- 文書の抜粋 -
⟨
この記事はマンション管理士/一級建築士などの専門家が監修しています

基盤は、エレベーターの運転動作や速度などを制御する、制御盤の内部にある電子部品が組み込まれたものです。

基盤はエレベーターを安全に動かすために必要不可欠なため、耐用年数がきたら大きな事故が起きる前に交換しましょう。

本記事ではエレベーターの基盤の耐用年数や交換費用、交換時の注意点を解説します。エレベーターの基盤交換のタイミングに悩んでいる方はぜひ参考にしてください。

エレベーターの基盤などの耐用年数

ここでは以下3つの視点から、基盤を含めたエレベーターの耐用年数を紹介します。

・基盤などの主要部品の耐用年数
・メーカーの計画耐用年数
・エレベーターの法定耐用年数

順に見ていきましょう。

基盤などの主要部品の耐用年数

エレベーターを構成する主要部品や装置の耐用年数は以下のとおりです。

・基盤:20年
・ロープ式エレベーターの巻上機:20~30年
・油圧式エレベーターの油圧ポンプ:20~30年

上記のとおり、主要部品や装置の耐用年数は20年が目安です。そのほか、制御盤の非常電源用バッテリーなど保守点検で数年ごとに交換する部品もあります。

メーカーの計画耐用年数

計画耐用年数とは、物理的なエレベーターの寿命を指します。メーカーが示すエレベーター自体の計画耐用年数は20~25年前後が一般的です。

20年を過ぎたエレベーターはリニューアルが推奨されています。

マンションの場合、2回目の大規模修繕が行われるタイミングでエレベーターのリニューアルも実施されるケースが多いです。

エレベーターの法定耐用年数

エレベーターの法定耐用年数は17年です。法定耐用年数とは、国税庁が公表しているもので、税法上、資産価値がなくなる(減価償却できる)年数のことを指します。

計画耐用年数よりも短いですが、法定耐用年数は減価償却費を計算するための年数に過ぎないため、寿命という意味での耐用年数とは言えません。

耐用年数を迎えたエレベーターの基盤の交換費用

エレベーターの基盤を交換する際の費用は、50~80万円が相場になります。内訳はおもに基盤の部品代と交換費用です。

ただし基盤の交換費用は、エレベーターの種類や依頼する業者によって異なるため、見積もりを依頼して確認しましょう。業者によっては、基盤や制御盤のみの交換を実施していないこともあります。

エレベーターの基盤を交換する際の注意点

エレベーターの基盤を交換する際には以下4点に注意しましょう。

・部品の供給が終了する時期を考慮する
・基盤の交換だけでは不十分なことがある
・確認申請が必要なケースがある
・工事中はエレベーターが使えない

順に詳しく解説します。
⟩
- 資料 -
⟨
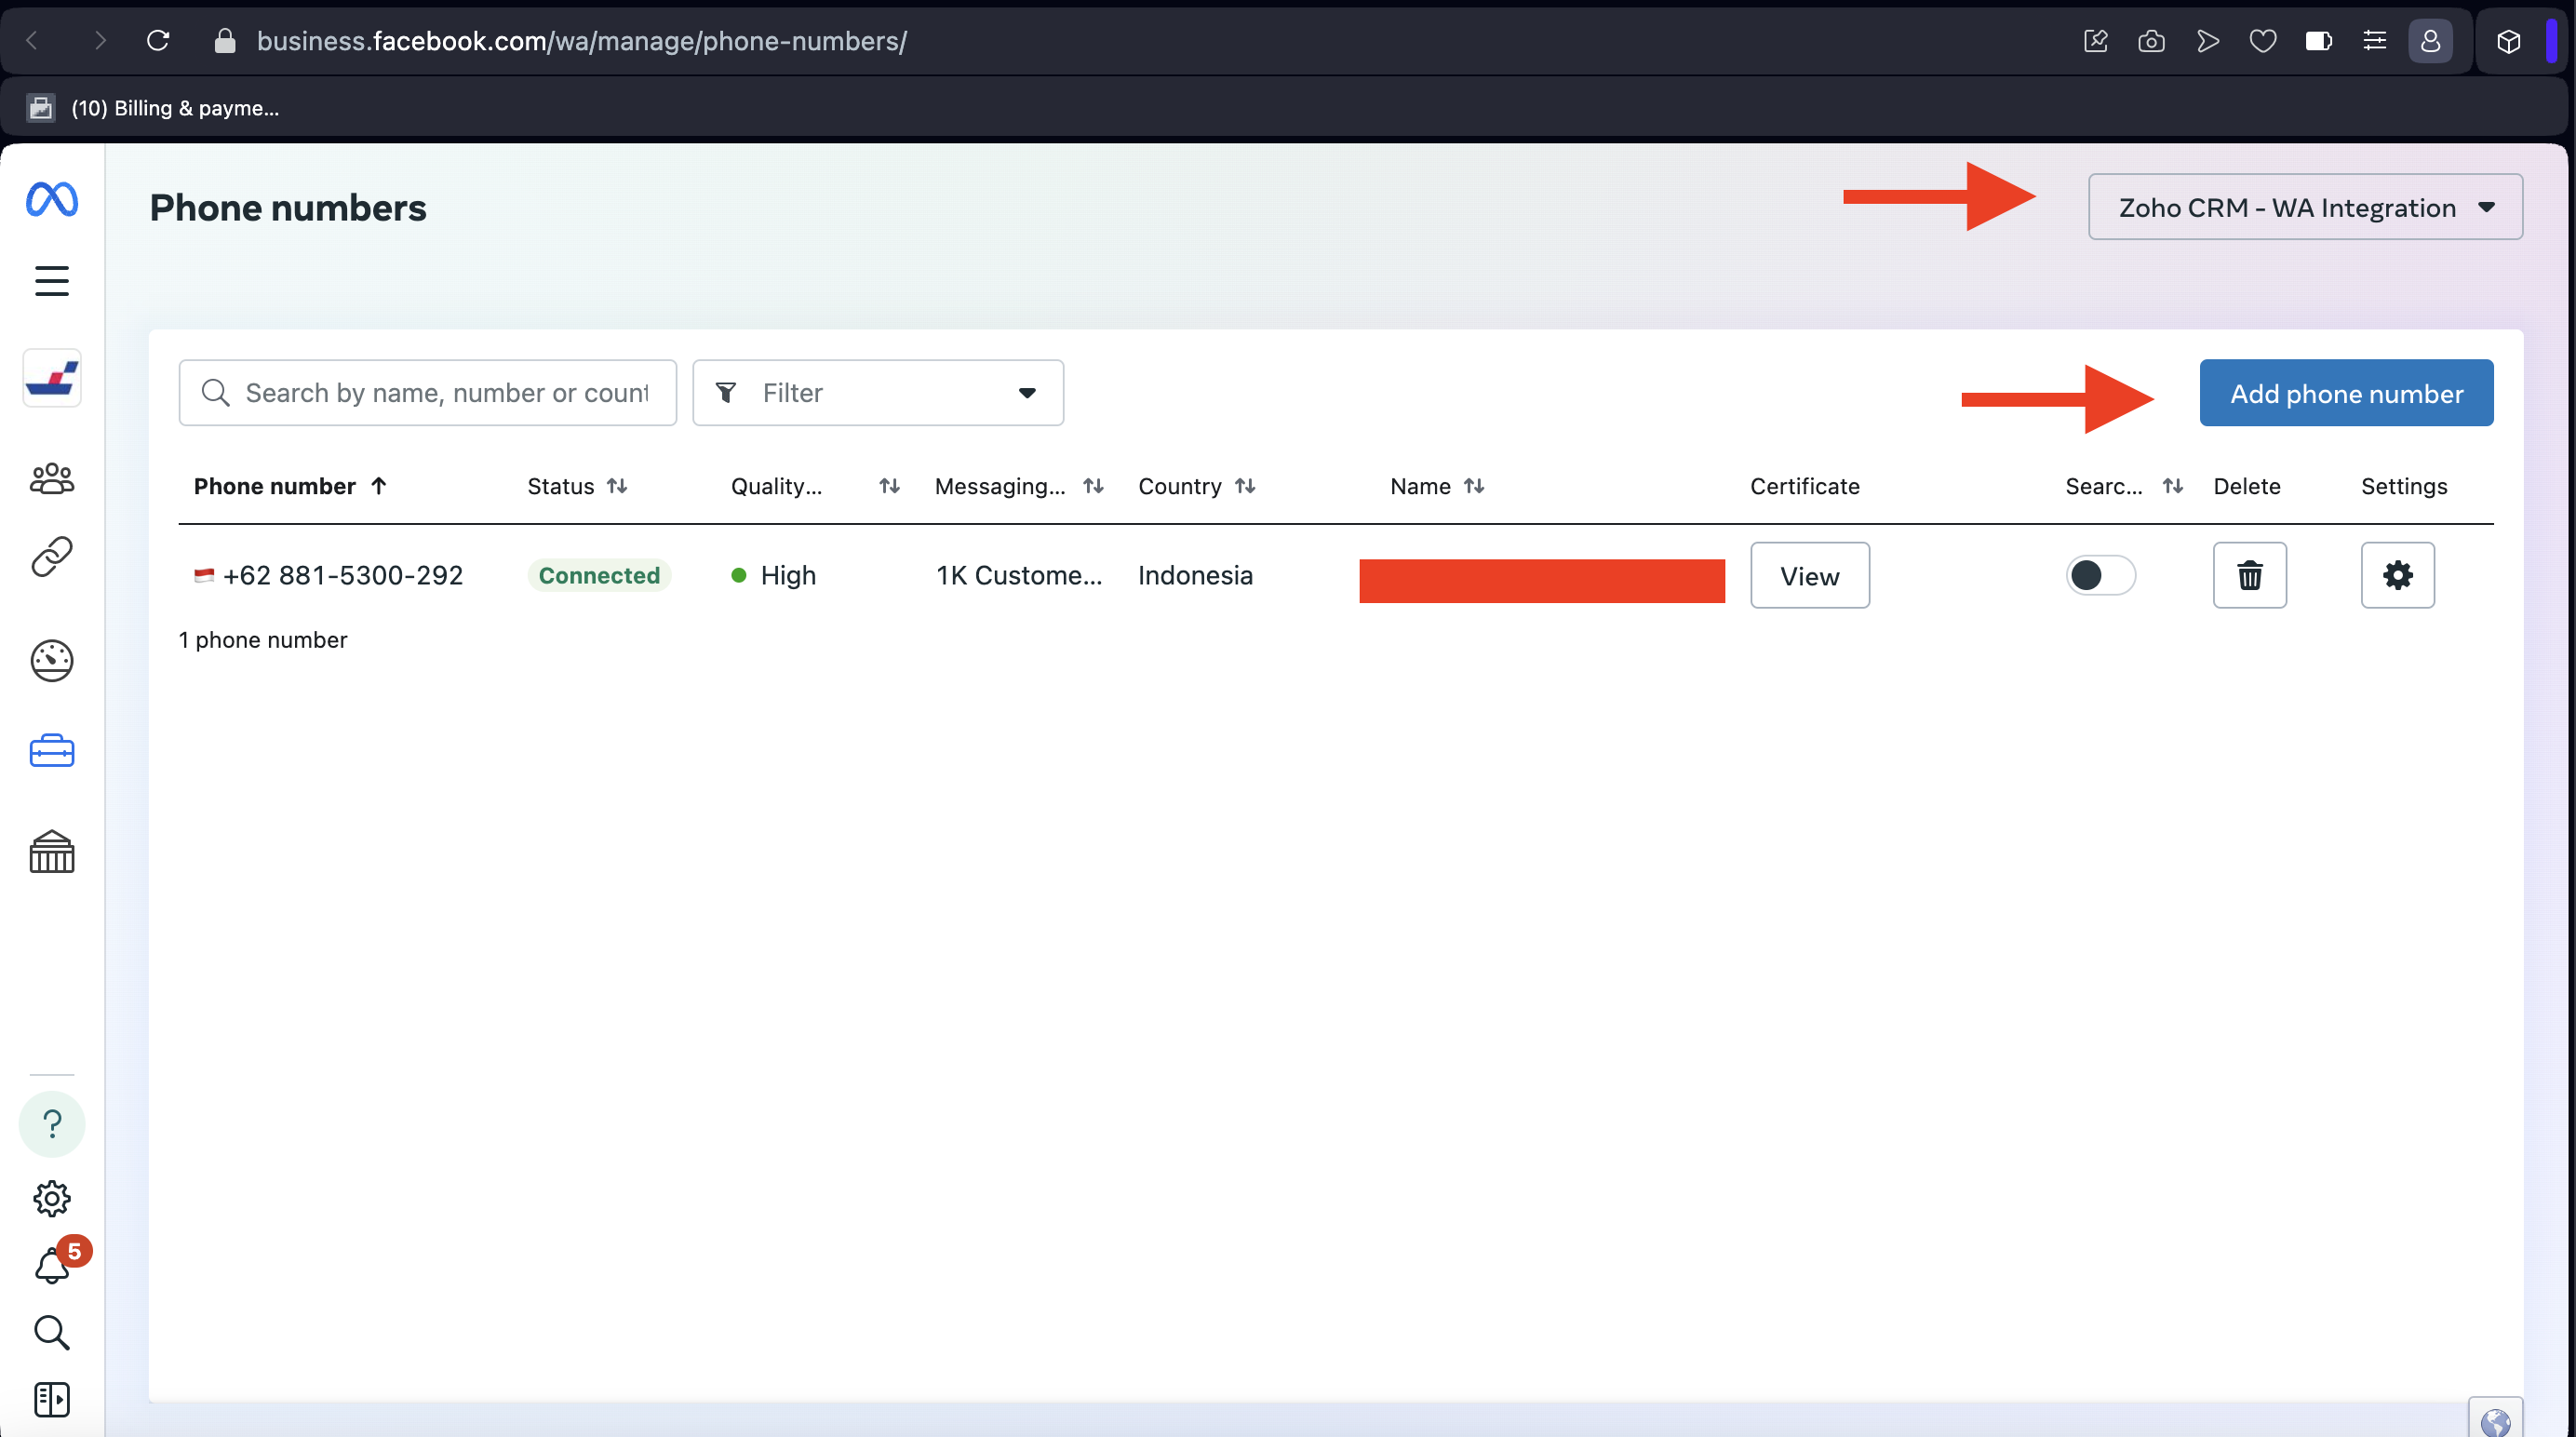
Task: Click the Meta logo icon
Action: [x=52, y=199]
⟩
エレベーターの基盤交換について述べた文章を、最後の文の後から書き継ぐ。

- 解答例 -
部品の供給が終了する時期を考慮する

メーカーから部品の供給終了の知らせがきたら、交換を検討しましょう。

基盤が組み込まれている制御盤などの部品は、おおよそ25年前後で供給が終わります。供給が終了すると、在庫次第では壊れたときに部品交換で対応できず、長期間エレベーターが使えなくなることも。

エレベーターの基盤に問題がない場合でも、部品の供給終了により交換が必要になるケースがあることを覚えておきましょう。

基盤の交換だけでは不十分なことがある

基盤が耐用年数を迎えた場合、ほかの部品や装置も交換が必要になっている可能性があります。

まとめて工事することでトータルの工事期間を短縮できるため、必要に応じて、基板交換だけにとどまらず、エレベーターのリニューアルを検討しましょう。

エレベーターのリニューアルはおもに以下の3通りあります。

・制御リニューアル~基盤など制御関連の機器を中心に交換する
・準撤去リニューアル~各階に付いている枠など一部を残してほかを交換する
・全撤去リニューアル~すべてを交換して新設する

交換する範囲が広くなるほど、工期が長くなり、工事費も高くなります。

エレベーターの工事費用や工期については、下記記事で紹介しているため参考にしてください。

エレベーターの制御盤交換の修繕費は?修繕積立金が値上げされた事例も紹介

確認申請が必要なケースがある

エレベーターの全撤去リニューアルは、原則、確認申請が必要になります。また制御リニューアルや準撤去リニューアルの場合であっても、内容によっては確認申請を求められることも。

確認申請で注意すべきは、現行の法令に適合していない(既存不適格)エレベーターだった場合、是正を求められるケースが多い点です。

既存不適格は違法ではないため、そのまま利用することもできます。しかし確認申請で是正を求められれば、現行の法令に適合させるための工事が増え、費用がかさむため注意しましょう。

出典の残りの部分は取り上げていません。